# YOUR INSTRUCTIONS
Beginning with the opening line, restate the following material exactly, up through the line that contains "Click the course".

# RECORD EXTRACTS
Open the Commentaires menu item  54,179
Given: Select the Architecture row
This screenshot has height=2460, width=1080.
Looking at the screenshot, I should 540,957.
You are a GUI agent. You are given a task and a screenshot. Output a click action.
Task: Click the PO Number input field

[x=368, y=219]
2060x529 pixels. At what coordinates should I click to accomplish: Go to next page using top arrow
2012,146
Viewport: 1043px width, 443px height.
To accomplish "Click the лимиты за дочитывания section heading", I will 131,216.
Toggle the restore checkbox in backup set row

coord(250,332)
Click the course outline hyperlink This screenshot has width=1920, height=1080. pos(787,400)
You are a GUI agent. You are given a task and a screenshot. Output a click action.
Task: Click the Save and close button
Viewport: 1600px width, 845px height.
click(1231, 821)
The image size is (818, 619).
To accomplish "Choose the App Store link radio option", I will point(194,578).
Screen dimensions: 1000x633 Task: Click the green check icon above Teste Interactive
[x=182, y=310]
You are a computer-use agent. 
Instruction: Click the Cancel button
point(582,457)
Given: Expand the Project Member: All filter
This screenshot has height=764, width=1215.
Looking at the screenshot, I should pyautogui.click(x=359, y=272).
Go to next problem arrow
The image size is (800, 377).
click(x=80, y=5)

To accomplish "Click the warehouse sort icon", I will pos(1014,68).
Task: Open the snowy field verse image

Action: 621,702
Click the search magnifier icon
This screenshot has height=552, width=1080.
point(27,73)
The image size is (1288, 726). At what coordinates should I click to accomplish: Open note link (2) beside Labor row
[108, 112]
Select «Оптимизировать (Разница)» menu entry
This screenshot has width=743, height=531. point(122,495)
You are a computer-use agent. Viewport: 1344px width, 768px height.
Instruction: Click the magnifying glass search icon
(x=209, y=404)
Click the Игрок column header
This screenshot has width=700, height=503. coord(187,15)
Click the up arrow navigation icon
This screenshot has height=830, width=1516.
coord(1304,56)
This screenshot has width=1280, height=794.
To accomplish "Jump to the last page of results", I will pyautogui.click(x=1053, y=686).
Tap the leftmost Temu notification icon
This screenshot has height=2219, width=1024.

# COMPLETED TASK
Open the Commentaires menu item  54,179
Given: Select the Architecture row
This screenshot has height=2460, width=1080.
Looking at the screenshot, I should 540,957.
You are a GUI agent. You are given a task and a screenshot. Output a click action.
Task: Click the PO Number input field

[x=368, y=219]
2060x529 pixels. At what coordinates should I click to accomplish: Go to next page using top arrow
2012,146
Viewport: 1043px width, 443px height.
To accomplish "Click the лимиты за дочитывания section heading", I will 131,216.
Toggle the restore checkbox in backup set row

coord(250,332)
Click the course outline hyperlink This screenshot has width=1920, height=1080. pos(787,400)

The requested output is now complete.